Tuesday, November 10, 2009

Why? It is imperative! That's why!

Here are a few words from a recent Seth Godin blog post. I love his short and insightful posts. This one hit home for me because I continuously am asked "why?" "Why are you running for this office?"

With the pending vacancy on the City Council for my district, I had been looking around for a candidate that I would vote for in the upcoming election. Seeing none, the questions that I was asking delivered answers more often than not pointing me toward this seat and to this campaign. I'm not running because I "have never done it before". I am running because I see the need for a person with a business persepctive to sit on that council. And the perspective I hold as a south Sacramento business person will be the voice of small business. They are not being represented. The council membership needs to be changed. This will not be business as usual. Join me. Let's impose accountability! Let's be the change!

The why imperative

Successful organizations spend a lot of time saying, "that's not what we do."

It's a requirement, because if you do everything, in every way, you're sunk. You got to where you are by standing for something, by approaching markets and situations in a certain way. Sure, Nike could make money in the short run by licensing their name to a line of wines and spirits, but that's not what they do.

"That's not what we do," is the backbone of strategy, it determines who you are and where you're going.

Except in times of change. Except when opportunities come along. Except when people in the organization forget to ask, "why?"

If the only reason you don't do something is because you never did, that's not a good reason. If the environment has changed dramatically and you are feeling pain because of it, this is a great reason to question yourself, to ask why.

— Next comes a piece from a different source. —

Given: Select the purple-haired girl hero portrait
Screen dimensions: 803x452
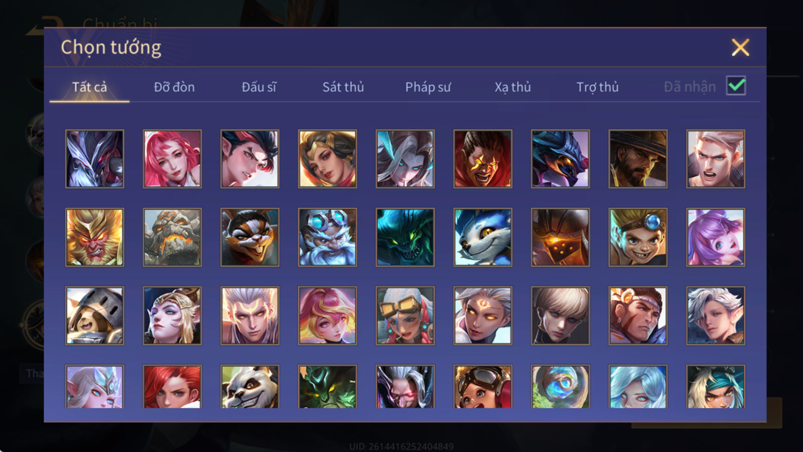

The why factor is really clear online. Simon and Schuster or the Encyclopedia Britannica could have become Google (organizing the world's information) but they didn't build a search engine because that's not what they do. Struggling newspapers could have become thriving networks of long tail content, but they chose not to, because that's not what they do.

Why?

That's the key question, one that organizations large and small need to ask a lot more often now that the economy is officially playing by new rules.